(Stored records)
---

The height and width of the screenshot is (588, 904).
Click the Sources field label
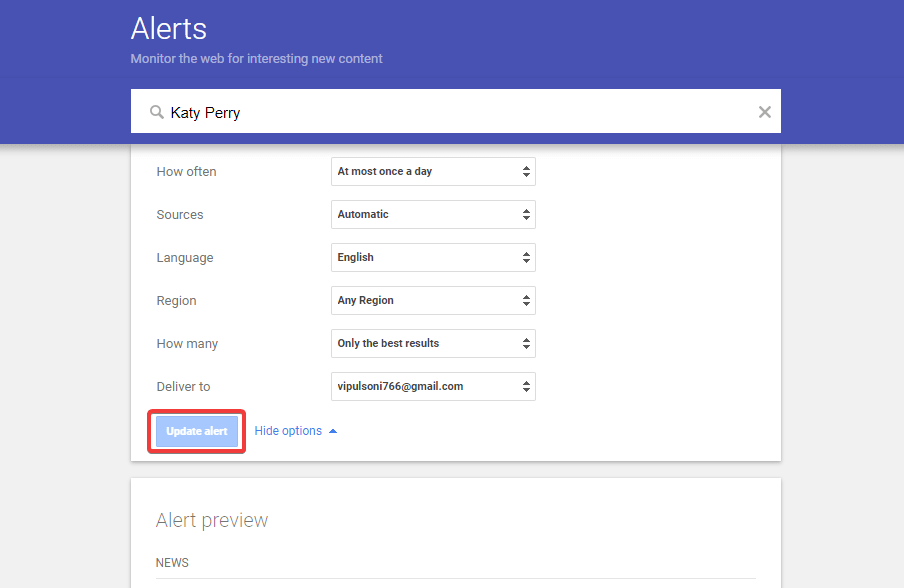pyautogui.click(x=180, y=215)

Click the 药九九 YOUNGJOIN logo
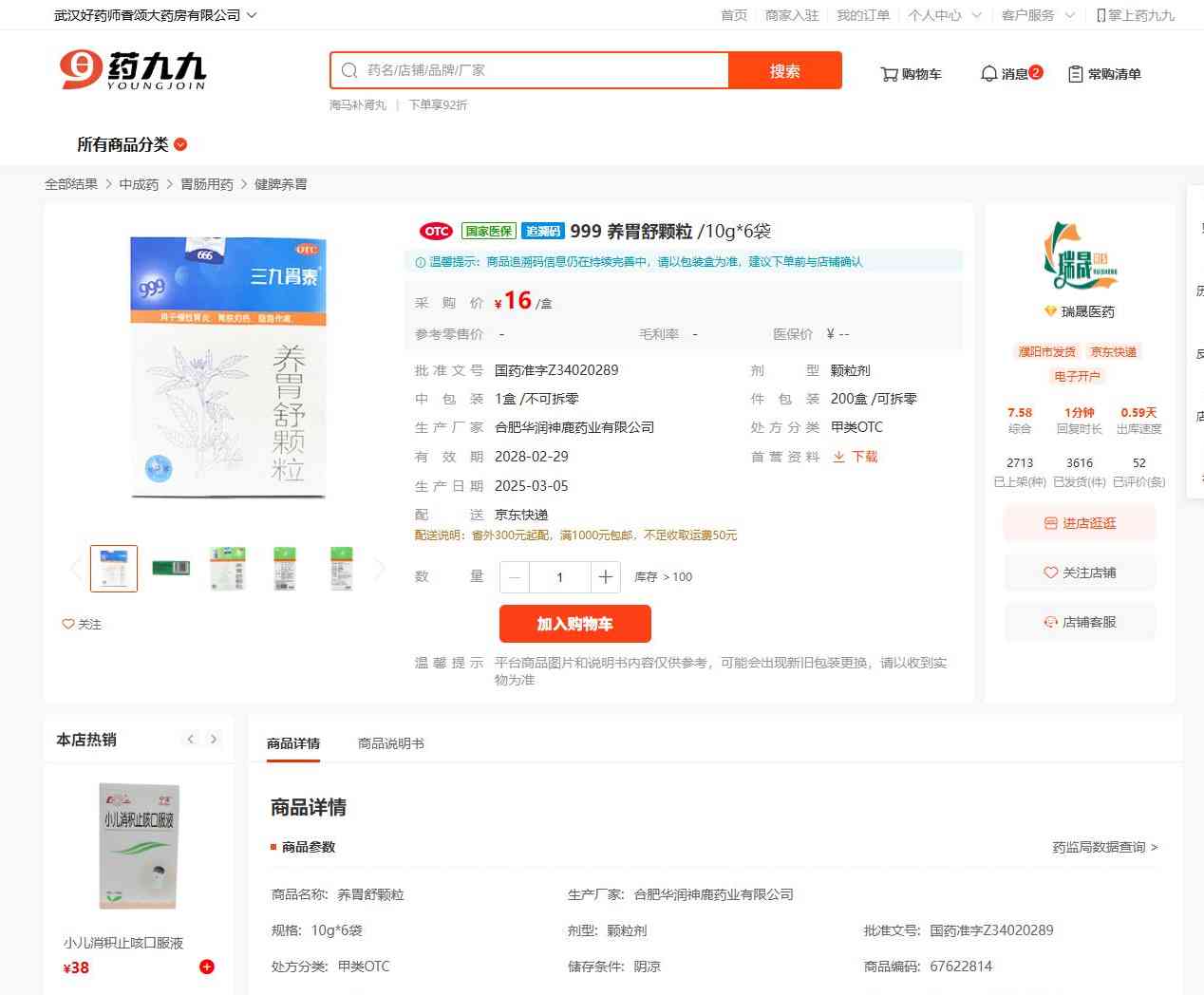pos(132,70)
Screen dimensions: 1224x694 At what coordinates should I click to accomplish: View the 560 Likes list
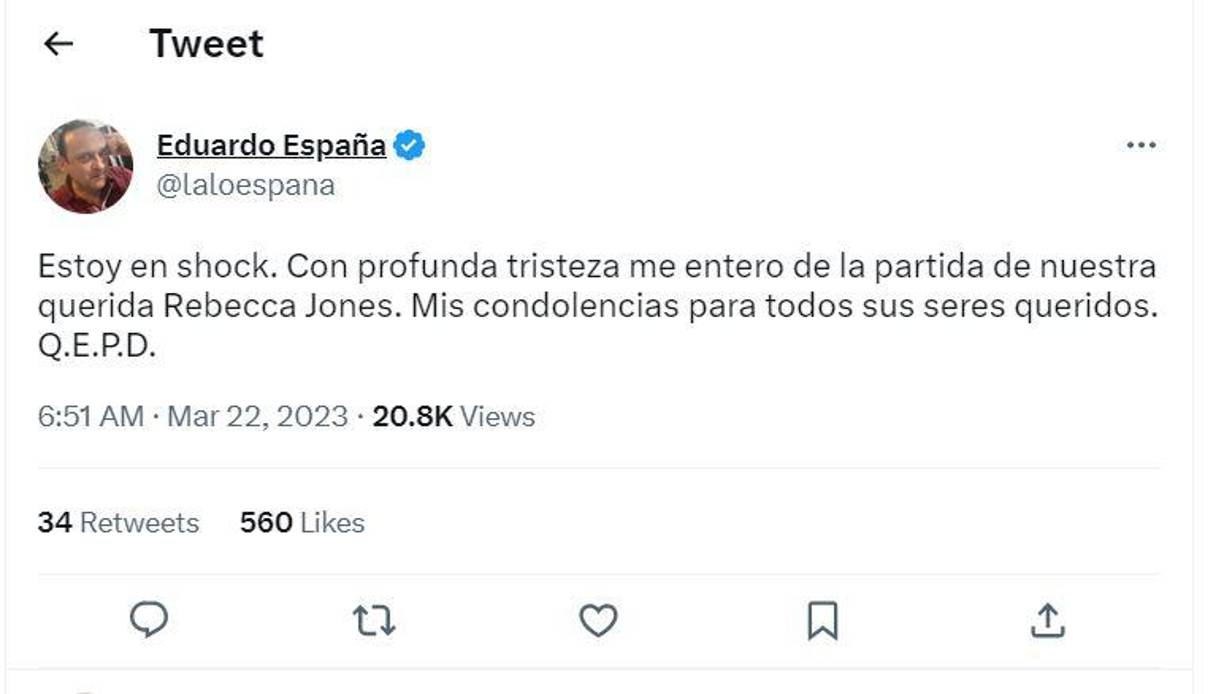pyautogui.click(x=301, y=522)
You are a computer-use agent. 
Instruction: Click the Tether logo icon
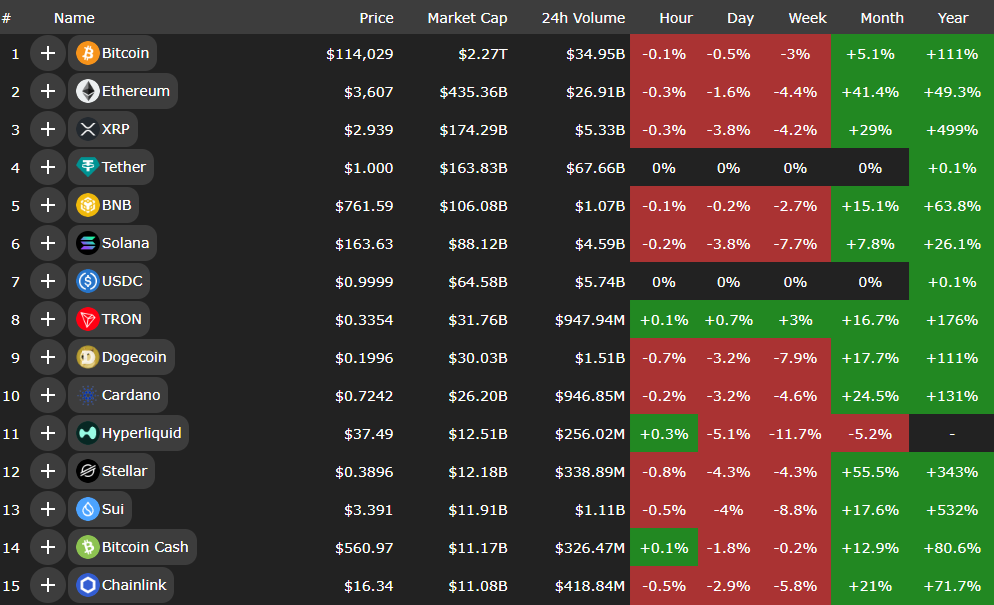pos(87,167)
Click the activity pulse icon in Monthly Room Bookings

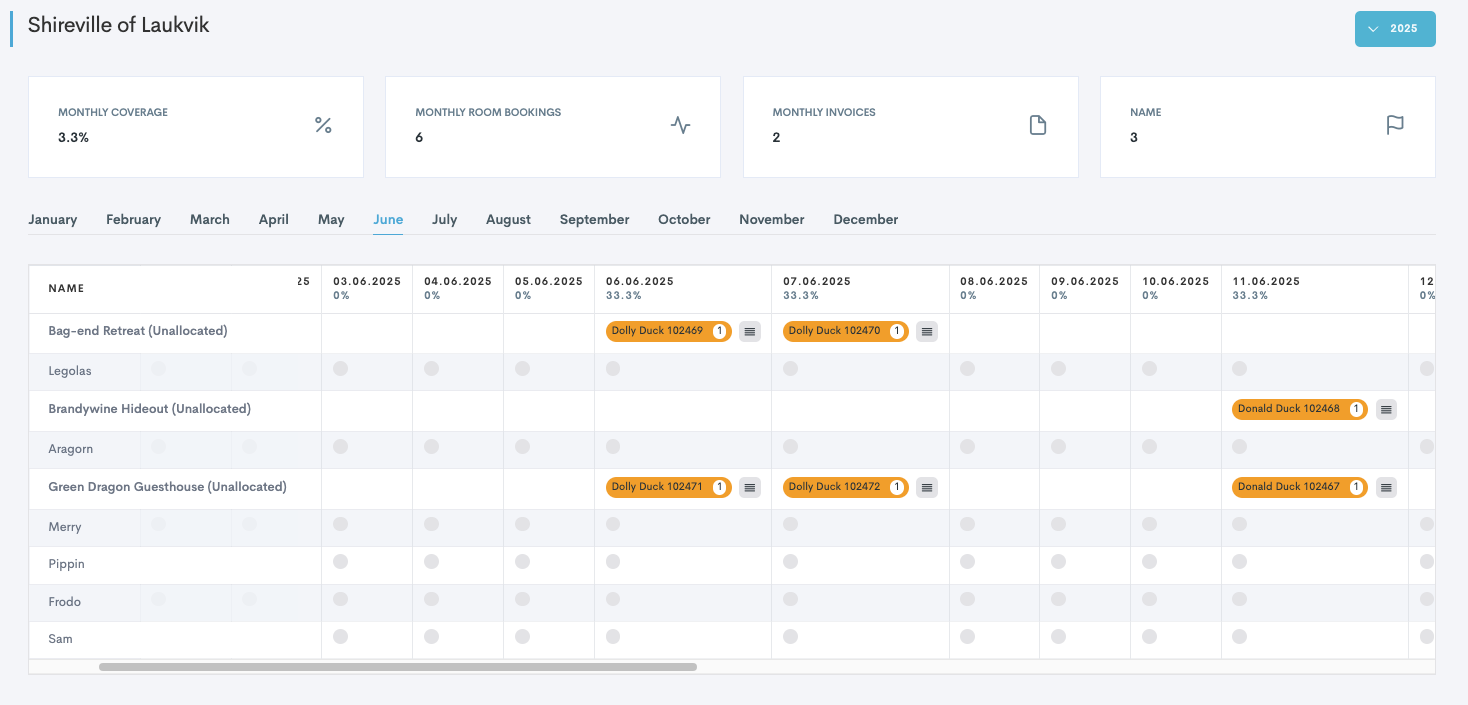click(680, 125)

---

# About this exercise:
Where a record holds a picture, leave the picture out and restate the rest word for word.

# Task response:
The height and width of the screenshot is (588, 904).
Click the Sources field label
pyautogui.click(x=180, y=215)

Click the 药九九 YOUNGJOIN logo
pos(132,70)
Screen dimensions: 1224x694 At what coordinates should I click to accomplish: View the 560 Likes list
pyautogui.click(x=301, y=522)
You are a computer-use agent. 
Instruction: Click the Tether logo icon
pos(87,167)
Click the activity pulse icon in Monthly Room Bookings

click(680, 125)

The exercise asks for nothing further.